Problem details: Bring together all lines of the material below that contain the string "agent".

Material for the task:

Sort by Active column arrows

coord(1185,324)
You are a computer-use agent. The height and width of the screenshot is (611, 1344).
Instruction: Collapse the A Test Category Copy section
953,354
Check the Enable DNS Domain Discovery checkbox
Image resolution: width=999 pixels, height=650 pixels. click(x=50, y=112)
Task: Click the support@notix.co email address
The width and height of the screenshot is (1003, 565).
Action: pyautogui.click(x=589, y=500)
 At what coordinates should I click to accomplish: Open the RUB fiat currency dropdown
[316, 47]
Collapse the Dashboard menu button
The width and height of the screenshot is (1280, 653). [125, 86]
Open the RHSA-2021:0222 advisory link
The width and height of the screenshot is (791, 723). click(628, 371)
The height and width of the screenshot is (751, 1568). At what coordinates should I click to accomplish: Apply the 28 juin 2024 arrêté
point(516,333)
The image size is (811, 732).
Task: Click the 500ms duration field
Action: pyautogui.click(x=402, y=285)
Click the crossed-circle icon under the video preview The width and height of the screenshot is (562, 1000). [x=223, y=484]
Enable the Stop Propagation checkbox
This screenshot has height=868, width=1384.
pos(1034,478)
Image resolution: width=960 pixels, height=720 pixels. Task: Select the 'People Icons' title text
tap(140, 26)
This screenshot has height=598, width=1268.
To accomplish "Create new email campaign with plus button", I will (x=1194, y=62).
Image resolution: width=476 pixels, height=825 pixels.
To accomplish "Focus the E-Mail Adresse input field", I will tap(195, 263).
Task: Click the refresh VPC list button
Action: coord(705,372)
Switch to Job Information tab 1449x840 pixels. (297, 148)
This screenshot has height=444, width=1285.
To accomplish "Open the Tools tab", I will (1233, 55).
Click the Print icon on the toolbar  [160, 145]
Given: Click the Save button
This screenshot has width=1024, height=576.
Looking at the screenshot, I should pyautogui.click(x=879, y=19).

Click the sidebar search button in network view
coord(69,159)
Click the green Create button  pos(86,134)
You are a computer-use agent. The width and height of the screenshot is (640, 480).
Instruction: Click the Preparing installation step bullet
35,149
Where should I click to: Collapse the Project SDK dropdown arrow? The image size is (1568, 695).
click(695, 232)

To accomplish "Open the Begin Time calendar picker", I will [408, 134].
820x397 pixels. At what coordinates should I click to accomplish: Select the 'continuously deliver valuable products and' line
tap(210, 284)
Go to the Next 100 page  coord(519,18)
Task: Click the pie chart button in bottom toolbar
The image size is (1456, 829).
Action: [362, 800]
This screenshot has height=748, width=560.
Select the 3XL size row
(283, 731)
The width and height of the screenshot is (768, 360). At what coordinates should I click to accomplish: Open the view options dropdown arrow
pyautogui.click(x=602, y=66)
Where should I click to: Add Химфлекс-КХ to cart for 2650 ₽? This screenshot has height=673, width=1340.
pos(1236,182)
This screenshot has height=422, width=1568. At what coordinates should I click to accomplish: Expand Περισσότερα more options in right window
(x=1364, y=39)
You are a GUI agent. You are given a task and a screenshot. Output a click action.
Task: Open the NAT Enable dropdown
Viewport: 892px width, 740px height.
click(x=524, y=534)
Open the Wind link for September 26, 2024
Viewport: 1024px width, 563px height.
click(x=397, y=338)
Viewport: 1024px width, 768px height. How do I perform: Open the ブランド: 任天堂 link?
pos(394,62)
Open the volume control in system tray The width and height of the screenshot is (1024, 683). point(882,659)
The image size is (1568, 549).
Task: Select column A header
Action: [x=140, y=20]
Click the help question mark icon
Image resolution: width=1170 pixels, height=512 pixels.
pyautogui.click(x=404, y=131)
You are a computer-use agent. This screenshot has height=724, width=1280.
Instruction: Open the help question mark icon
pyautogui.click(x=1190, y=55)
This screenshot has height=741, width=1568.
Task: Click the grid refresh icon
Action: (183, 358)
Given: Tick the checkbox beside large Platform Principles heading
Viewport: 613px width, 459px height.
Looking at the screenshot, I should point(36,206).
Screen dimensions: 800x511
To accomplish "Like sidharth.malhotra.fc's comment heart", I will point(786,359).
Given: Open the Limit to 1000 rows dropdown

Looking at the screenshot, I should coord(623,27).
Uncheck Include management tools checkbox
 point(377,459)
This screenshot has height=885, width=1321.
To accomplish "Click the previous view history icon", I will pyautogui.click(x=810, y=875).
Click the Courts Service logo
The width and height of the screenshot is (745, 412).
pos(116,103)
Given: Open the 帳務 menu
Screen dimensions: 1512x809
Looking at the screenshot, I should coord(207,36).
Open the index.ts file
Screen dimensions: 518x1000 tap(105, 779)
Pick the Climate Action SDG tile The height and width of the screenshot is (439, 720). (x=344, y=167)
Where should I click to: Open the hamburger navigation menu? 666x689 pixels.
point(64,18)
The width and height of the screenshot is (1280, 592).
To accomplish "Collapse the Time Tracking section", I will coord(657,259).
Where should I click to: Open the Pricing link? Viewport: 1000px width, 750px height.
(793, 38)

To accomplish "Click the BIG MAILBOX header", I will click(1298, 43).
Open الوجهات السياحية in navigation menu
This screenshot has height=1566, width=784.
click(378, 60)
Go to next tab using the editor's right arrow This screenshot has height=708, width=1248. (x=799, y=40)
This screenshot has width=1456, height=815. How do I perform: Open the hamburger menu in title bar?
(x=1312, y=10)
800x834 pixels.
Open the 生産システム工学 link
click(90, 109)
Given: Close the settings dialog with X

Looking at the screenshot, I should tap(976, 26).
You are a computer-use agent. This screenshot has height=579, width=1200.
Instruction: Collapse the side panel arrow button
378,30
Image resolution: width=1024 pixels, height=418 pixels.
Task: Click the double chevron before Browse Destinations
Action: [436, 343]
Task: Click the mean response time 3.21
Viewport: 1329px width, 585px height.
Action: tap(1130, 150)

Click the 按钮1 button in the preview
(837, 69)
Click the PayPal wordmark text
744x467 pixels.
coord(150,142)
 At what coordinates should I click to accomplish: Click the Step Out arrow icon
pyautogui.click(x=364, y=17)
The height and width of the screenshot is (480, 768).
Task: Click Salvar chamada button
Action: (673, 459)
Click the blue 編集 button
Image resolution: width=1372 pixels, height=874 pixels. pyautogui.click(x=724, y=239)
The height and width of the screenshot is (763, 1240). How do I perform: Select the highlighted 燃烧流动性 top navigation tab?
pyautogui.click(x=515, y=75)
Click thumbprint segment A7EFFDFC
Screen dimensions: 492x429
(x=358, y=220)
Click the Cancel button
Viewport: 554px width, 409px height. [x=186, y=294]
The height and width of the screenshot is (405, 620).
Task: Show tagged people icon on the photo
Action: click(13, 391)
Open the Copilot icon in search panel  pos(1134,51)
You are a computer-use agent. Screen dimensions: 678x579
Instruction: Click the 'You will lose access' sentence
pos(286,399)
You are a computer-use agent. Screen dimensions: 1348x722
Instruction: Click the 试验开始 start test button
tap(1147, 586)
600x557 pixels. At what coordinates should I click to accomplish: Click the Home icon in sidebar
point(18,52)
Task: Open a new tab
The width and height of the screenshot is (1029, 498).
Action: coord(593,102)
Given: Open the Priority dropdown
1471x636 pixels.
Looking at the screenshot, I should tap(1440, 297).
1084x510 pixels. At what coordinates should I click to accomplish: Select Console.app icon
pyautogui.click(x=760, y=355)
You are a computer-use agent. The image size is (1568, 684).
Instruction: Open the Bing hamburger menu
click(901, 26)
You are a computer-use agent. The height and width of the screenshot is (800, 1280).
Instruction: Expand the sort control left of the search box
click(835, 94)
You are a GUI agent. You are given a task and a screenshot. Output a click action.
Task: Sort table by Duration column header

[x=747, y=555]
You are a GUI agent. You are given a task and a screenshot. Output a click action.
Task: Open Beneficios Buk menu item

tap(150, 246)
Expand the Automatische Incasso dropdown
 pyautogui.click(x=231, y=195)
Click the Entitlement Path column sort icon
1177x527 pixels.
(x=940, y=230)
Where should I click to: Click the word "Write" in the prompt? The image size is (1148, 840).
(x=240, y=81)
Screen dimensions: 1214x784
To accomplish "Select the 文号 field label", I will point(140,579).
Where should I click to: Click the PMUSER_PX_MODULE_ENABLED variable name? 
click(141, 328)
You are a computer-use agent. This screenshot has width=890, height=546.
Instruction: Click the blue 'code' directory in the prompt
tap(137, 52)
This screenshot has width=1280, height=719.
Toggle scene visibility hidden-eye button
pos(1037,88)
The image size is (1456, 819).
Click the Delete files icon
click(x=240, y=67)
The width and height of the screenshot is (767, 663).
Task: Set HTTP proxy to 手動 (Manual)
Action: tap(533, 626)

Output for this task:
You are a computer-use agent. The height and width of the screenshot is (611, 1344).
You are a computer-use agent. The width and height of the screenshot is (640, 480).
You are a GUI agent. You are given a task and a screenshot. Output a click action.
You are a computer-use agent. This screenshot has height=724, width=1280.
You are a computer-use agent. This screenshot has height=579, width=1200.
You are a computer-use agent. Screen dimensions: 678x579
You are a computer-use agent. Screen dimensions: 1348x722
You are a computer-use agent. The image size is (1568, 684).
You are a computer-use agent. The height and width of the screenshot is (800, 1280).
You are a GUI agent. You are given a task and a screenshot. Output a click action.
You are a GUI agent. You are given a task and a screenshot. Output a click action.
You are a computer-use agent. This screenshot has width=890, height=546.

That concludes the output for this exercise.